LawNEET Gets a Job

After finishing my Master's degree in June I didn't really have anything to do. My PhD application was rejected (although I was interviewed), and I wasn't hired for a position that was recruited for through my degree. Oh well. I spent another month in Cambridge to make the most of it, and it was fun hanging out with the boat club. After that I returned home in July and didn't really have a reason to leave the house until a few weeks ago.

Finding work was actually quite difficult. "Legal researcher" isn't exactly an in-demand position, and jobs with transferrable skills are few and far between. I applied for basically every job that sounded like something I could do. Almost all of these were in London (that's an expensive, 90+ minute commute) because that's where all the jobs in this country are, but I could do most of them remotely and get that slightly higher London wage.

I was mostly met with rejection (or silence), but was told I was the second choice for this shady crypto ad company role. It paid very well, but I don't know if I wanted to put my name on the articles I'd be writing. Could come back to bite me as an academic, you know? There was also a research assistant role looking at AI policy that I really wanted. It paid slightly more and was a much shorter commute, but it would also look really good on a resume. I was feeling cautiously optimistic about it, but I didn't get an interview.

I did notice they were also recruiting for a part-time role, and sent off an application using the same things I'd uploaded for the other job about an hour before they stopped recruiting. I wasn't expecting much, but I ended up interviewing for it, thought I did horribly, but received an offer about a week later. I'm pretty sure I was the only law guy who interviewed for it (which helped, given the research project) but mentioning this website seemed to have helped a lot, too.

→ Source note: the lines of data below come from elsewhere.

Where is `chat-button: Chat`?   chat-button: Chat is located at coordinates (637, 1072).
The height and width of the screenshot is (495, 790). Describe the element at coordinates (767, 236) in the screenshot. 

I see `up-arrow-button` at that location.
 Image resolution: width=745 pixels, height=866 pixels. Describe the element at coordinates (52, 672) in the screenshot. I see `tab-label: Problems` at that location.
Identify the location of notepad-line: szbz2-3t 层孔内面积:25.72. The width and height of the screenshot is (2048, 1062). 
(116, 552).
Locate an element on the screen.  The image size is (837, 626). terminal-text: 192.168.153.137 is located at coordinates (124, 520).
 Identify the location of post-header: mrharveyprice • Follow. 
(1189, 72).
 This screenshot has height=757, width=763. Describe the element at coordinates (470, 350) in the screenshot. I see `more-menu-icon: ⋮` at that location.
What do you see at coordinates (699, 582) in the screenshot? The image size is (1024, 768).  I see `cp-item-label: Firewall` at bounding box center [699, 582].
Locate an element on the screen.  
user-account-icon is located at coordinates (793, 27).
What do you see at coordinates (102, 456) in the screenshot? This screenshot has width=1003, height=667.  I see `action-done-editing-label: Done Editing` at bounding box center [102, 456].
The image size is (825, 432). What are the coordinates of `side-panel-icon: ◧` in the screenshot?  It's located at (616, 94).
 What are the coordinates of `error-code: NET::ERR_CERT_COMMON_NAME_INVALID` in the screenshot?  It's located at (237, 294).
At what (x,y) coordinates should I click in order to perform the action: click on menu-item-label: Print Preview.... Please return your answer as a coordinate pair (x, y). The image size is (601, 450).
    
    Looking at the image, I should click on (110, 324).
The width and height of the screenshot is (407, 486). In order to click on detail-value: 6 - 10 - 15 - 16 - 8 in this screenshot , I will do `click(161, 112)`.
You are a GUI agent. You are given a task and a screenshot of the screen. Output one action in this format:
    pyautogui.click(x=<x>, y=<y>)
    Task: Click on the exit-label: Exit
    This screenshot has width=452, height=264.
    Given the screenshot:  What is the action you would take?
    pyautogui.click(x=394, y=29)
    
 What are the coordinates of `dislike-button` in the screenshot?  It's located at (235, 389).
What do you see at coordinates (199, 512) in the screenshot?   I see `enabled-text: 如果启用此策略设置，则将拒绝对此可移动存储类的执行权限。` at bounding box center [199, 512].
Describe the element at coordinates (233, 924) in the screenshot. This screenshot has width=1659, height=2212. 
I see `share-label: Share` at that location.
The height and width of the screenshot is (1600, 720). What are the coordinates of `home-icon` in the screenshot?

I've not been assigned any tasks yet (just attending meetings and doing background reading so far) but it seems like an interesting project that will (hopefully) have a positive impact on the judicial system. The office is nice and if I lived closer I'd probably come in more often. They stock my favourite drink and there are Herman Miller chairs as far as the eye can see; I can understand the hype now. My work laptop is crazy expensive (and handily outperforms my desktop, even though I'm only using it to read .pdfs). I'm very afraid of breaking it.

I guess this is the pay-off to the last few years of work. The last couple of months weren't so hot, but I'm feeling good about the future. Only working 10 hours a week is pretty good, too.